_INSTRUCTION_. Reproduce the listing below in full, substituting "callout line" for every occurrence of "leader line" and leaving all other text unchanged.

_ROWS_.

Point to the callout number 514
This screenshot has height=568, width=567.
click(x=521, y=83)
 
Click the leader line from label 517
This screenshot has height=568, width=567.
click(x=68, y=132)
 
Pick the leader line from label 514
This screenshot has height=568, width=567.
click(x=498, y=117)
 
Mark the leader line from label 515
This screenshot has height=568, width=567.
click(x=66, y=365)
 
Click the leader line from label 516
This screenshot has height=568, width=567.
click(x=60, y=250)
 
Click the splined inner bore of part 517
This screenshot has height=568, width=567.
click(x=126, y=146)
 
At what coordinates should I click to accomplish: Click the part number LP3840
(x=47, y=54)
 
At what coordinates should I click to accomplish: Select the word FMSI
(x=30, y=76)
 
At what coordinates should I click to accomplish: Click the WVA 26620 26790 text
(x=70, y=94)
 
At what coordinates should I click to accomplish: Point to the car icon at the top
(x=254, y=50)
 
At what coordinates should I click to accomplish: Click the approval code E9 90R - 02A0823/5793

_SOLVED PROBLEM_.
Point to the callout number 514
This screenshot has height=568, width=567.
click(x=521, y=83)
 
Click the callout line from label 517
This screenshot has height=568, width=567.
click(x=68, y=132)
 
Pick the callout line from label 514
This screenshot has height=568, width=567.
click(x=498, y=117)
 
Mark the callout line from label 515
This screenshot has height=568, width=567.
click(x=66, y=365)
 
Click the callout line from label 516
This screenshot has height=568, width=567.
click(x=60, y=250)
 
Click the splined inner bore of part 517
This screenshot has height=568, width=567.
click(x=126, y=146)
 
At what coordinates should I click to accomplish: Click the part number LP3840
(x=47, y=54)
 
At what coordinates should I click to accomplish: Select the word FMSI
(x=30, y=76)
 
At what coordinates should I click to accomplish: Click the WVA 26620 26790 text
(x=70, y=94)
 
At what coordinates should I click to accomplish: Point to the car icon at the top
(x=254, y=50)
 
At what coordinates should I click to accomplish: Click the approval code E9 90R - 02A0823/5793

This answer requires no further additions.